▶ [PASAJE SELECCIONADO]
-=-=-

Aprendes que hay belleza en pasar los fines de semana viendo películas antiguas (porque nos gustan y porque las caras de los actores "le suenan"), cogidas de la mano, aunque no se entere. O escuchando música, porque la música siempre ha formado parte de nuestras vidas. ¡Cuántas veces volvía del instituto y encontraba a mi madre tejiendo -hacía tapices y esculturas textiles- y escuchando a Bach, el summum para ella!

"Un camino marcado por el encuentro con el Señor"

-=-=-

▶ [DATOS PROPORCIONADOS]
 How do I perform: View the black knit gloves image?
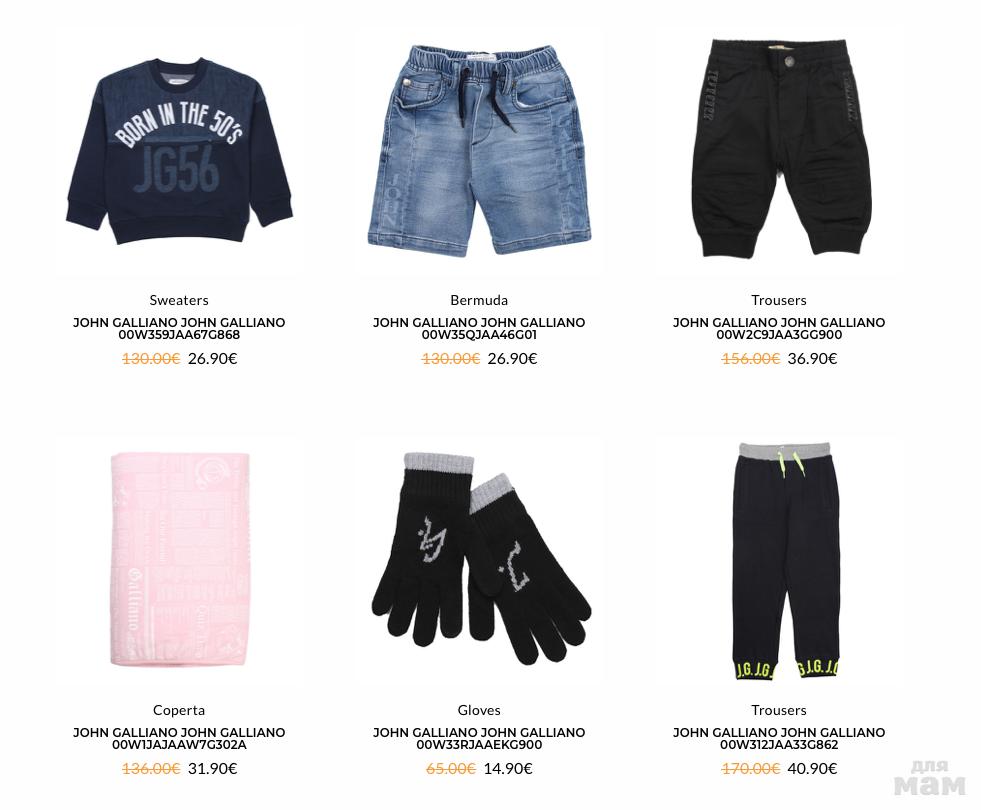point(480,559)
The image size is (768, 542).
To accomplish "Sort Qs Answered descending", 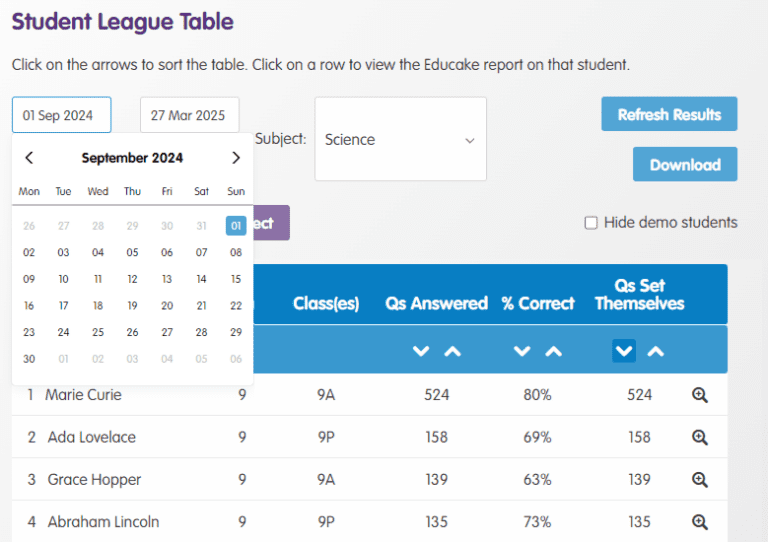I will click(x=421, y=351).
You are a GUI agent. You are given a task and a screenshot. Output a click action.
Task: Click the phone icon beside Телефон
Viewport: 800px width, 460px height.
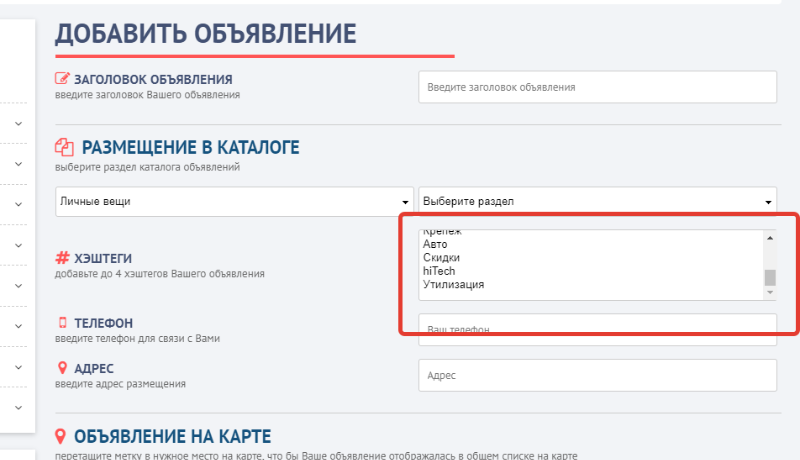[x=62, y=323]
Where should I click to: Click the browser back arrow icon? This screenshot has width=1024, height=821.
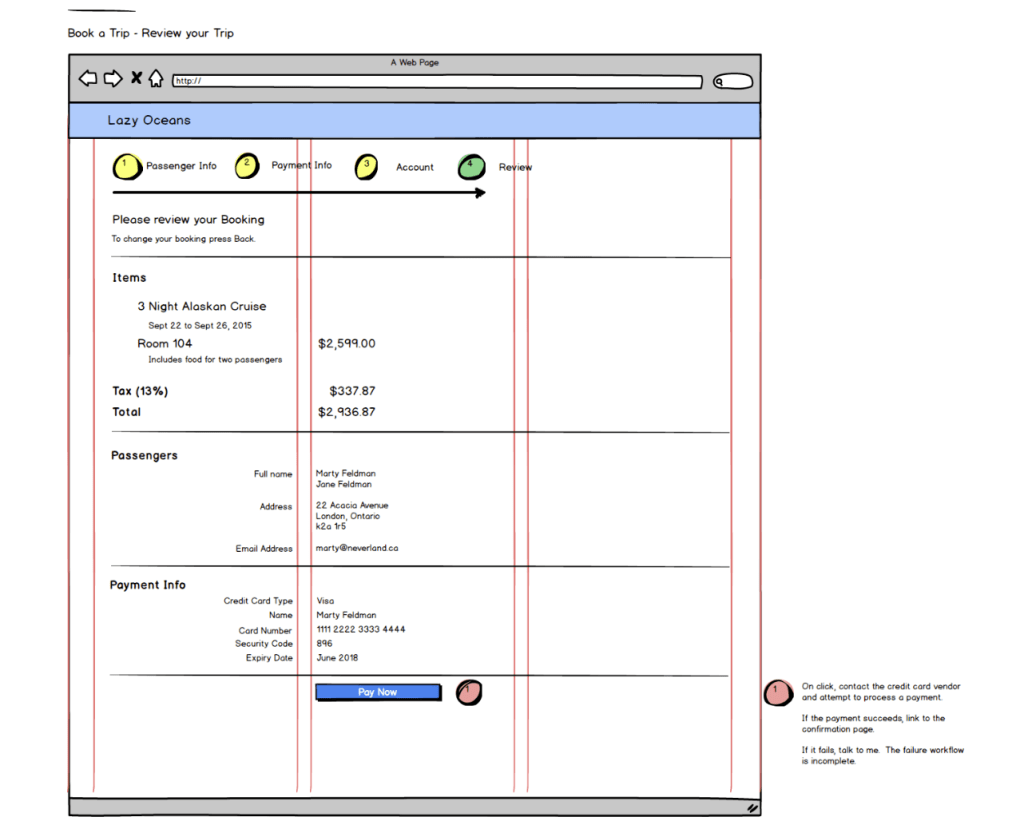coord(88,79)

-=-=-

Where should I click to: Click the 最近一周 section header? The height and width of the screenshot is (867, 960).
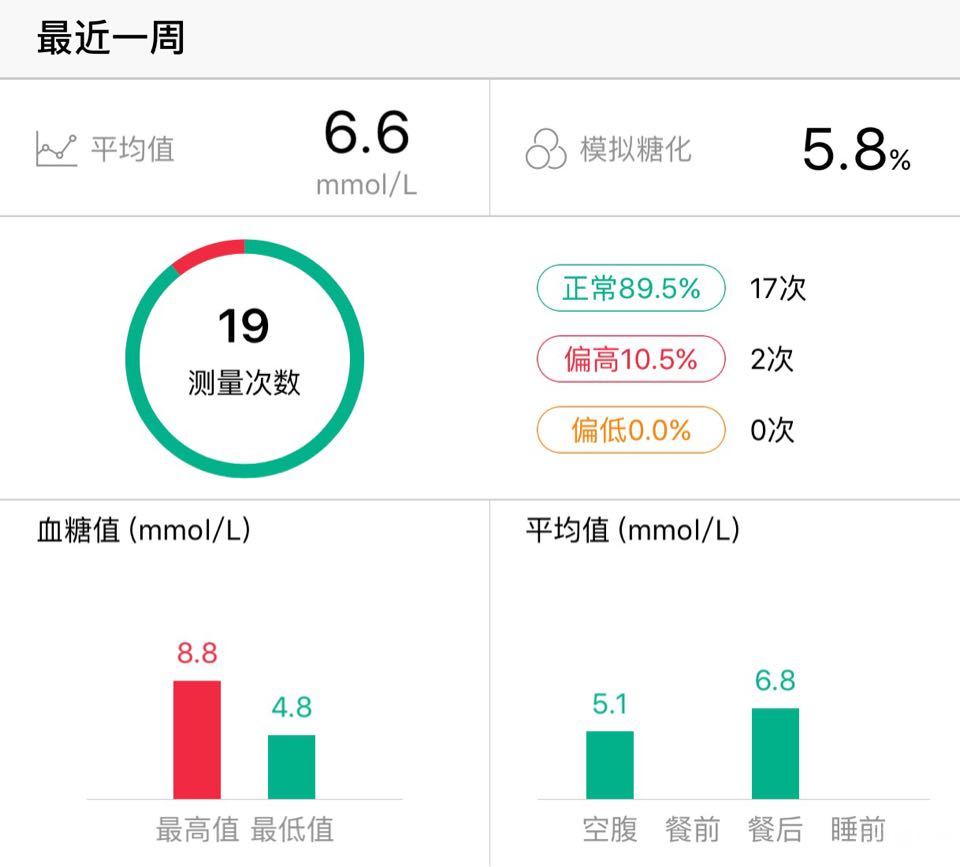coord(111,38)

-=-=-

▶ [TU TAREA]
Según el pasaje seleccionado, ¿a qué compositor escuchaba la madre mientras tejía?

▶ [RESPUESTA AL EJERCICIO]
A Bach.